Am 26. Oktober 1944 wurde Cohrs durch eine Verfügung zur Stabsabteilung des SS-Personalhauptamtes in Berlin-Wilmersdorf kommandiert, in der er der Abteilung IIa zugeteilt wurde. Die formelle Versetzung zu dieser Dienststelle erfolgte mit Wirkung zum 14. November 1944.
Mit Wirkung zum 12. Dezember 1944 [20.12.] schied Cohrs auf eigenen Wunsch aus der Wehrmacht aus, um zur Waffen-SS überzutreten, in der er den Rang eines Hauptsturmführers der Reserve erhielt.

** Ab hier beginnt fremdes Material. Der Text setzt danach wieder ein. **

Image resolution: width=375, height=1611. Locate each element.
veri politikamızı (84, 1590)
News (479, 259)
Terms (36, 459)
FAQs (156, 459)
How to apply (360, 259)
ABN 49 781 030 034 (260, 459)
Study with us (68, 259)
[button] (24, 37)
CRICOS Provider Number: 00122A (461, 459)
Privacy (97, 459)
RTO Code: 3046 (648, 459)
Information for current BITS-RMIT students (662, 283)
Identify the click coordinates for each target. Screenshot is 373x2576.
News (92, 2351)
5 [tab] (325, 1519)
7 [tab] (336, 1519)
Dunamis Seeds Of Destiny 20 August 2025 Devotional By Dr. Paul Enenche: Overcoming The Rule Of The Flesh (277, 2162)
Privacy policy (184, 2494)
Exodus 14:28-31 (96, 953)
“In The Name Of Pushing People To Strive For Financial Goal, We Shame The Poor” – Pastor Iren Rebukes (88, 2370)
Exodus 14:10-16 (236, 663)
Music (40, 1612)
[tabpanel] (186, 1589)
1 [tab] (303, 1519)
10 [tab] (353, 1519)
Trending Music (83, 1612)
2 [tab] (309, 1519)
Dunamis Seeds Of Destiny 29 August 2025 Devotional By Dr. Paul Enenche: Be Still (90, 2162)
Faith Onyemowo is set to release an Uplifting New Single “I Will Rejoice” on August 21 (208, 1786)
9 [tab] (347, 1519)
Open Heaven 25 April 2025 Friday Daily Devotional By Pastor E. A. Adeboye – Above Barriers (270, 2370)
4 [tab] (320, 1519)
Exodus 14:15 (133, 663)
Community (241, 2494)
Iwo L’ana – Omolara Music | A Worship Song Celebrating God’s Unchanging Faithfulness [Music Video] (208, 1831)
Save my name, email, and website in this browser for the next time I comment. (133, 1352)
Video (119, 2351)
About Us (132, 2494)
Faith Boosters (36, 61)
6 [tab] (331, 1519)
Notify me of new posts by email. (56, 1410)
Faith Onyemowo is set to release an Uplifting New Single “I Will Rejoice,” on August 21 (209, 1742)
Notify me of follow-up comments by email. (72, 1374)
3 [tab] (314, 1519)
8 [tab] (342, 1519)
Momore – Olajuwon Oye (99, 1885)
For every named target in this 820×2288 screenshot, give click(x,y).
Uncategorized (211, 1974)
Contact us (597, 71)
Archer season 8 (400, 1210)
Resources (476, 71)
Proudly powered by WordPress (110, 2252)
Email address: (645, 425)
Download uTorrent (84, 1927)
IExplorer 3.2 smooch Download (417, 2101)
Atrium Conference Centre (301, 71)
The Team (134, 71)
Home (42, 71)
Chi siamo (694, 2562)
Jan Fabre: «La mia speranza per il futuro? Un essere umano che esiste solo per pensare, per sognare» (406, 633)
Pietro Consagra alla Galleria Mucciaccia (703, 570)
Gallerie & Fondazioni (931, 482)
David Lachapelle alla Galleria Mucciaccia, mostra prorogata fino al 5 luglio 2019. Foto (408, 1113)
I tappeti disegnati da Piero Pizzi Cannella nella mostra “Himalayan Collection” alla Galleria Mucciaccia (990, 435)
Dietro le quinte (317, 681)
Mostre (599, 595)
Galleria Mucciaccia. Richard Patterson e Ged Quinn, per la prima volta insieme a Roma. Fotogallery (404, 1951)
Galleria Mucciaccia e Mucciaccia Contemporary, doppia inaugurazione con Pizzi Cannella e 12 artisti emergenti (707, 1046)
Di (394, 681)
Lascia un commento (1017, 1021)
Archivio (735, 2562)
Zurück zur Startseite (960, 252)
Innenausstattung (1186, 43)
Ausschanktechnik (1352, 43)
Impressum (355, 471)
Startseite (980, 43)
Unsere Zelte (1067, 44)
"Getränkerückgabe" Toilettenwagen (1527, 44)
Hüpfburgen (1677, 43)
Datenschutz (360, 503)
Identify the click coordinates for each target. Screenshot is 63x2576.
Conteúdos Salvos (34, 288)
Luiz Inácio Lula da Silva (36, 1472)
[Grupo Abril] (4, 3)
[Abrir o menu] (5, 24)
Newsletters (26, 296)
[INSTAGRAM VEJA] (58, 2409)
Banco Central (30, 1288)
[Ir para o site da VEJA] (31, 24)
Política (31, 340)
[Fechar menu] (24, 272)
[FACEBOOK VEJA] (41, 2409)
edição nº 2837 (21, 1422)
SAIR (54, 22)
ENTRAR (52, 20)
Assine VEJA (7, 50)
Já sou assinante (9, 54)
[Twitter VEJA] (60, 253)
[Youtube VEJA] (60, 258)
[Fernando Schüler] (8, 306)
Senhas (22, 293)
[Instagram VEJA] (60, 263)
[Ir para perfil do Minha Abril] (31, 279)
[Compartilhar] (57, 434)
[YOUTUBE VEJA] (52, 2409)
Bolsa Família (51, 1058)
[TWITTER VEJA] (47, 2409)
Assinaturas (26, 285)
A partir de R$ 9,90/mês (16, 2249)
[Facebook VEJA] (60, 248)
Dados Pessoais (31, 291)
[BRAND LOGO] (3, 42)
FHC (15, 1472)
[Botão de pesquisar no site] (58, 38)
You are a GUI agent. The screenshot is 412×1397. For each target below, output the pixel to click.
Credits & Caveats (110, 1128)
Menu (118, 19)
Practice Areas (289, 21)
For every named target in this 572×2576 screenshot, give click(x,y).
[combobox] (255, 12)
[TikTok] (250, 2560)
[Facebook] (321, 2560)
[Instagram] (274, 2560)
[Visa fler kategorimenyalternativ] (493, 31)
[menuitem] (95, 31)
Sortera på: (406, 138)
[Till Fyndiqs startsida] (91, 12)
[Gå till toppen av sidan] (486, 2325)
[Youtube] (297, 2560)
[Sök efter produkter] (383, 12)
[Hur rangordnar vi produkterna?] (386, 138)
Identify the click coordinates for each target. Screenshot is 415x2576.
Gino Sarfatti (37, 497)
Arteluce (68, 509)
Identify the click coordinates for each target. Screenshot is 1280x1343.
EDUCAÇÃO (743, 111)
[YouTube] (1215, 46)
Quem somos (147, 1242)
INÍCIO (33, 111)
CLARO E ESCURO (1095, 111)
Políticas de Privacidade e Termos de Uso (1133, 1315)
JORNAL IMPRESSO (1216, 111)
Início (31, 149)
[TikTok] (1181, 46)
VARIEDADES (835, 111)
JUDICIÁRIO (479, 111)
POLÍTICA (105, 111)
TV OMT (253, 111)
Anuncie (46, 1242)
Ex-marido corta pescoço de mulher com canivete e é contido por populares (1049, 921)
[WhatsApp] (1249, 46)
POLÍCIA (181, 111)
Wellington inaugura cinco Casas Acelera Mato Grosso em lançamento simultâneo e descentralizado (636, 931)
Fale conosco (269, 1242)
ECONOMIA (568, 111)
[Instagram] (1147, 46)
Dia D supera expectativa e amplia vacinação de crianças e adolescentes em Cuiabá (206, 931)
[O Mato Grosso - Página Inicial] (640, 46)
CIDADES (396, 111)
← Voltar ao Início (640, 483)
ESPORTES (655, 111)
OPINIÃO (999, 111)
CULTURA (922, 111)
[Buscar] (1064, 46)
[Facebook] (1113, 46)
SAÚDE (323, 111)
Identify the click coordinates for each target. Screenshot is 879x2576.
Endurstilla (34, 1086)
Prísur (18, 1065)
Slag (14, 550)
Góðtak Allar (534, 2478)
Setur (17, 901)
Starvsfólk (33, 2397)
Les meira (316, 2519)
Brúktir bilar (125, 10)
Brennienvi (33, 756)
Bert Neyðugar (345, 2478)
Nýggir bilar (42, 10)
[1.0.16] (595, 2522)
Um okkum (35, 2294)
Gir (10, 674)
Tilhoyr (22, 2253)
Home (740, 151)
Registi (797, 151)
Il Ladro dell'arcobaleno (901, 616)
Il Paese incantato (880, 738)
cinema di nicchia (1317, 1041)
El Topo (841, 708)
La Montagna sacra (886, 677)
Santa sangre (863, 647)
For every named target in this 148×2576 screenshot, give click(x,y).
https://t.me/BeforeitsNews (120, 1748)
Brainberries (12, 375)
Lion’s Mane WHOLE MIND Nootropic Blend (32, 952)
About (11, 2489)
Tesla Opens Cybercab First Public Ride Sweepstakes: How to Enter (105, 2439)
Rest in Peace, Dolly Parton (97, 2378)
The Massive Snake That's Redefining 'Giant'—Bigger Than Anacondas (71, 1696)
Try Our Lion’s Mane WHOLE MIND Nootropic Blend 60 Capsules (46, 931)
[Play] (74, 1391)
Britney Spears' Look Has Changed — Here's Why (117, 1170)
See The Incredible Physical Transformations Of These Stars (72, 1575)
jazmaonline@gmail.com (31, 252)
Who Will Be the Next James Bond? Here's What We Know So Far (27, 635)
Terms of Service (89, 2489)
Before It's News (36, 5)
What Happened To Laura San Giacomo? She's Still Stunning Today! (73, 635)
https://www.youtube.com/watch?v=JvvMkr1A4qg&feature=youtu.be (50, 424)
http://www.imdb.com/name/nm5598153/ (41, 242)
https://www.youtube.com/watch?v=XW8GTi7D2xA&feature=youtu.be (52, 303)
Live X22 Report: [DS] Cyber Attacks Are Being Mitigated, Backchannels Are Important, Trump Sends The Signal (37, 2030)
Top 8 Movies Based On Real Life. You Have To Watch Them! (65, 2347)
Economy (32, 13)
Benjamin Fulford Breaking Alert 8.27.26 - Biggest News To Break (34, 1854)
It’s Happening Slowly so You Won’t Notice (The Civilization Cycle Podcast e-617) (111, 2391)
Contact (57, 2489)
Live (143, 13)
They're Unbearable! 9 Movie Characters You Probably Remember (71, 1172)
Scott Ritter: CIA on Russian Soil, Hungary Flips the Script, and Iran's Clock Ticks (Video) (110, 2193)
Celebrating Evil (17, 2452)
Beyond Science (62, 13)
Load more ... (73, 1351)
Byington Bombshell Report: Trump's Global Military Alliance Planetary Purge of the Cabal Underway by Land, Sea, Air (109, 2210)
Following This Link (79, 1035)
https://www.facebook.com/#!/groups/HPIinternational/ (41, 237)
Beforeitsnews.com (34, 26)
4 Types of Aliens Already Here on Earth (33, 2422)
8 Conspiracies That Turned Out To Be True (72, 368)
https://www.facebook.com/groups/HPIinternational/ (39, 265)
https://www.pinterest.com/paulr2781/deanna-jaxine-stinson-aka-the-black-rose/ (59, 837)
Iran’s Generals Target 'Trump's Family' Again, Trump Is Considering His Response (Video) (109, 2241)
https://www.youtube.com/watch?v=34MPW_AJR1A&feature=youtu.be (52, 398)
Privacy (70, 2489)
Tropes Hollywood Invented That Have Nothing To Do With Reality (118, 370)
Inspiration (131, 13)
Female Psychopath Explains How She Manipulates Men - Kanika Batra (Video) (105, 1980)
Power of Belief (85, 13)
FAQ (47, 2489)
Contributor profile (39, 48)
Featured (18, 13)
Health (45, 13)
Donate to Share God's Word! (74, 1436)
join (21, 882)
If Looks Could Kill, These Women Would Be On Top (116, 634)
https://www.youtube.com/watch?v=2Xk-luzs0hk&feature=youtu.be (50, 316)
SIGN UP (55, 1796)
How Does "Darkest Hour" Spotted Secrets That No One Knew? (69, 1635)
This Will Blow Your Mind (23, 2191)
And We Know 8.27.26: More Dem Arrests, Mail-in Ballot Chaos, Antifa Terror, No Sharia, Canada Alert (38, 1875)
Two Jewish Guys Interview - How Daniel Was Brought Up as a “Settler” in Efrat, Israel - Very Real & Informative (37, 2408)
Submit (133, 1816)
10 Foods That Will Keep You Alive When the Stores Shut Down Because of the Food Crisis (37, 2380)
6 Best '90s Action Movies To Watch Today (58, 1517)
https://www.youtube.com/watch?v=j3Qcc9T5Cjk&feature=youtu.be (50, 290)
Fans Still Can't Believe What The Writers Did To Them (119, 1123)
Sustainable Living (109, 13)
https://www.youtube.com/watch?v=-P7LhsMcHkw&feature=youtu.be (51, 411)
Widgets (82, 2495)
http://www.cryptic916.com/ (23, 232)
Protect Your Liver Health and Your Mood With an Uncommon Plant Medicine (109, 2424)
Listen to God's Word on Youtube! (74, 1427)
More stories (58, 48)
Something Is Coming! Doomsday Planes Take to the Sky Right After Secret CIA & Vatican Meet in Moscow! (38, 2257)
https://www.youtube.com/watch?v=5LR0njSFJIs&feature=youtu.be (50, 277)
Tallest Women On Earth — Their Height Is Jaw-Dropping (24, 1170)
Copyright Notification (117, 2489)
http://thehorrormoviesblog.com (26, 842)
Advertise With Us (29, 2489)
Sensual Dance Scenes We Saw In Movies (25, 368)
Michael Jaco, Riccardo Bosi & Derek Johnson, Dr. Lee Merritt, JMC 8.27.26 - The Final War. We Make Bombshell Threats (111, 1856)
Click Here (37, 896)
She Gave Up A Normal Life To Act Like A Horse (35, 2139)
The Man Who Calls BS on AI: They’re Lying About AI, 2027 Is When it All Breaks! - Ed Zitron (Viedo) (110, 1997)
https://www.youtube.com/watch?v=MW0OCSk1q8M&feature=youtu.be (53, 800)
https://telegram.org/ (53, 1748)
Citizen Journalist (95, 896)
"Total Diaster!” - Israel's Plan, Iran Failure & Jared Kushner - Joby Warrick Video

Am 16. Januar 1945 wirkte Cohrs an der Ermordung des kriegsgefangenen französischen Generalmajors Mesny mit, der bei einer Autofahrt von der Festung Königstein nach Schloss Colditz bei einer vorgetäuschten Panne dazu veranlasst wurde, das Auto zu verlassen, woraufhin er am Straßenrand dann von hinten mit einer Maschinenpistolensalve erschossen wurde.
Nachkriegszeit
[Bearbeiten | Quelltext bearbeiten]Im November 1959 wurde von deutschen Stellen Haftbefehl gegen Cohrs wegen seiner Rolle bei der Tötung von Mesny im Jahr 1945 erlassen. Er blieb zunächst bis Februar 1960 in Untersuchungshaft. Im Mai 1960 legte der Oberstaatsanwalt in Essen die Anklage gegen ihn und den ehemaligen Stabschef des deutschen Kriegsgefangenenwesens, Fritz Meurer, der die Ermordung Mesnys geplant hatte, den ehemaligen Staatssekretär im Auswärtigen Amt, Horst Wagner und einen gewissen Schulze vor. Während Meurer und Schulze ihre Tatbeteiligung abstritten, räumte Cohrs seine Rolle ein, berief sich aber auf Befehlsnotstand. Das Ermittlungsverfahren gegen ihn und die anderen zog sich hin und wurde schließlich ohne Verurteilung eingestellt.
Familie
[Bearbeiten | Quelltext bearbeiten]Cohrs war seit dem 11. August 1934 verheiratet mit Anna Elisabeth von Dressler (* 3. Dezember 1912), einer Tochter des Rittmeisters Walter von Dressler, der zusammen mit dem Generalfeldmarschall Hermann von Eichhorn, dem Befehlshaber der deutschen Besatzungstruppen in der Ukraine, bei einem Bombenattentat in Kiew im Sommer 1918 umgekommen war. Aus dieser Ehe ging Tochter Kathrin (* 21. Oktober 1939) hervor.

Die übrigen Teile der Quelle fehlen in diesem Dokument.